On Sun, Dec 21, 2008 at 09:40:34PM -0700, chip wrote:
 Not everybody has a programmers mind. I don't. I have no interest  
 whatsoever in programming. A person should be able to use a piece of  
 software without having to be a programmer to do so. If a programming  
 degree is necessary to use Lily then it is either a) not complete enough  
 for the general public to use, and a warning message to this effect  
 should be placed on the web site home page, or b) should be aimed at a  
 different audience - programmers/brainiacs.
 --
 Chip

 Graham Percival wrote:
 On Sun, Dec 21, 2008 at 06:30:18PM -0800, Mark Polesky wrote:
   
 Graham,

 
 Great, that helps a lot. I haven't got a clue what scheme is.
 
 In that case, may I courteously extend an invitation that you read 
 the bloody Learning Manual?
   
 Please stop the sarcasm and the indecency. If
 you're trying to be funny, it isn't working.
 

 It's a continuation of this email:
 http://lists.gnu.org/archive/html/lilypond-user/2008-11/msg00439.html

 If he doesn't know what scheme is, then he clearly *hasn't* read
 the LM cover-to-cover yet.  This means that he's missed some
 terminology, missed some of the possibilities of lilypond, and
 won't be able to communicate with the lilypond community as
 effectively.

   
 I leave it as an exercise for the reader. Neil,
 Trevor, Valentin: please don't give the answer.
   
 What are you doing? Are you trying to turn people away from LilyPond?
 

 You seem to be unfamiliar with the phrase an exercise for the
 reader.  The idea is that solving the problem is a useful
 exercise.

   
 There have been 15 replies to Chip's original message, and NO ONE has 
 answered it yet.
 This is embarrassing. If it were as easy to the
 rest of us as it obviously is to you, someone
 would have answered it. A user asks a perfectly
 legitimate question, and the response is, go
 figure it out. 

 Give a man a fish, teach a man to fish...

   
 But what you're doing is the opposite of helpful.
 So please, stop. Since it's such an elementary
 exercise, please provide it, now. I assume it'll
 only take a minute. Then we can all learn.
 

 1.  Look at the selected snippets for \transpose.  There's an
 example that's very close to what he wants.

 2.  Look at
   { \displayMusic { a ais d dis } }
 to get some info about how lilypond treats pitches.  The idea is
 to write a function that translates a ais into d dis.

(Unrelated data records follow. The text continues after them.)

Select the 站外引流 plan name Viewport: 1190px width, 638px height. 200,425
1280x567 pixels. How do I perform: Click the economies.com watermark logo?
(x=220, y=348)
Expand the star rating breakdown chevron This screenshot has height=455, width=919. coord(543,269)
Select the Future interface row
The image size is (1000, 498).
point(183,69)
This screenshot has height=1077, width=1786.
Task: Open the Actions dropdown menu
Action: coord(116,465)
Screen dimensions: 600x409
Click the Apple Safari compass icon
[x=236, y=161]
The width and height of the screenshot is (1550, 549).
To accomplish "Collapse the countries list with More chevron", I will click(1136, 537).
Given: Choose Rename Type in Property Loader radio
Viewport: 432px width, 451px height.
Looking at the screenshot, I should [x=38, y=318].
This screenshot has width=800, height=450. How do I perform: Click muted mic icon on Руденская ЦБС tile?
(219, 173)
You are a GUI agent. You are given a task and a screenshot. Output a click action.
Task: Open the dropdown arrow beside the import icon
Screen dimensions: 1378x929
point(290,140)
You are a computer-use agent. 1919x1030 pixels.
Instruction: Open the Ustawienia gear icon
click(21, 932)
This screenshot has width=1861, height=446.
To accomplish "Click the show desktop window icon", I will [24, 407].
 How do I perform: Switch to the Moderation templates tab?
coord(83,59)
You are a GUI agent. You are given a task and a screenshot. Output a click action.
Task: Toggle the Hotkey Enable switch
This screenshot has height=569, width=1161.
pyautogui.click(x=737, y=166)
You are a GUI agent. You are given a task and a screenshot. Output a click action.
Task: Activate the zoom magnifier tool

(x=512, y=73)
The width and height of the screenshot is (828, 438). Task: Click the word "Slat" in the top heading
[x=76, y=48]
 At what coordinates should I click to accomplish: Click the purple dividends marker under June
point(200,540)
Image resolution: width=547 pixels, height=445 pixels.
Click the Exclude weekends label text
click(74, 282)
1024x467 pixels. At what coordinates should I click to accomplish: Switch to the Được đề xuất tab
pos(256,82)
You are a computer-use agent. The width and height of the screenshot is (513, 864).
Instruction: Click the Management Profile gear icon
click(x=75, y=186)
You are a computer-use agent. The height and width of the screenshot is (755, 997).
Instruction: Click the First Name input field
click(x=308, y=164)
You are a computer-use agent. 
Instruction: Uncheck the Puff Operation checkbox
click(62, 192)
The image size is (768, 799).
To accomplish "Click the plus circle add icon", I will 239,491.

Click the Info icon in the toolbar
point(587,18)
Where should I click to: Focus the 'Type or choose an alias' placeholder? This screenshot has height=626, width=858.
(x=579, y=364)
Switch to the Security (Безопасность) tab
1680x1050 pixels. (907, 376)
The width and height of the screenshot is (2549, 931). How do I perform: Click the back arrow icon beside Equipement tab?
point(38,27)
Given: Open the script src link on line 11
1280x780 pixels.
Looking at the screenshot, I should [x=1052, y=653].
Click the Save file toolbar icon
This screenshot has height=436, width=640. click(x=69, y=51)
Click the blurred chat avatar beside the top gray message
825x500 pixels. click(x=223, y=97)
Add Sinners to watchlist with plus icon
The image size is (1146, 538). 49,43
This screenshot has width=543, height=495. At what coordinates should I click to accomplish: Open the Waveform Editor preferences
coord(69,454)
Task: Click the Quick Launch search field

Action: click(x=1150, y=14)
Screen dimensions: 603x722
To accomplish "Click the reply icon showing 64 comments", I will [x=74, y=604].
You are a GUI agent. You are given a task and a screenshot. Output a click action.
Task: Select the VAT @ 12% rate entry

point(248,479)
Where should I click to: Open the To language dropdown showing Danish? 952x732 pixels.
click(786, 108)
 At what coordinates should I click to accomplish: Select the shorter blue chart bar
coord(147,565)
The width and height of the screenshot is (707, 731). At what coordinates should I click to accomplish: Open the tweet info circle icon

 3.  Modify the existing example so that instead of producing notes
 with few accidentals, it changes the notename by the desired
 interval.

 - Graham


 ___
 lilypond-user mailing list
 lilypond-user@gnu.org
 http://lists.gnu.org/mailman/listinfo/lilypond-user


   



 ___
 lilypond-user mailing list
 lilypond-user@gnu.org
 http://lists.gnu.org/mailman/listinfo/lilypond-user


___
lilypond-user mailing list
lilypond-user@gnu.org
http://lists.gnu.org/mailman/listinfo/lilypond-user


Re: question about transposing an interval of a 4th

2008-12-21 Thread Mark Polesky
 Graham Percival wrote:
 1.  Look at the selected snippets for \transpose.  
 There's an example that's very close to what he 
 wants.

I disagree.

That example modifies the enharmonic spelling of 
notes in an already transposed section. We're looking 
for a function to transpose each note individually by 
the appropriate interval determined by its scale-
degree within a specfied tonality.

input: 
  \relative c' { \key c \major c4 d e f g a b c }

output:
  \relative c' { \key c \major g4 a b c d e f g }

 2.  Look at
   { \displayMusic { a ais d dis } }
 to get some info about how lilypond treats 
 pitches. The idea is to write a function that
 translates  a ais into d dis. 

Not at all. The idea is to write a function that, 
given the key of C major, translates a b into 
e f.

 3.  Modify the existing example so that instead of 
 producing notes with few accidentals, it changes 
 the notename by the desired interval.

How is this helpful? This reminds me of the Monty 
Python skit on how to play the flute: You blow 
there and you move your fingers up and down here. 
Besides, this doesn't account for the fact that 
different notes will need to be transposed by 
different intervals.

 If you cannot, or will not, describe what you 
 actually want, it's very difficult to help you.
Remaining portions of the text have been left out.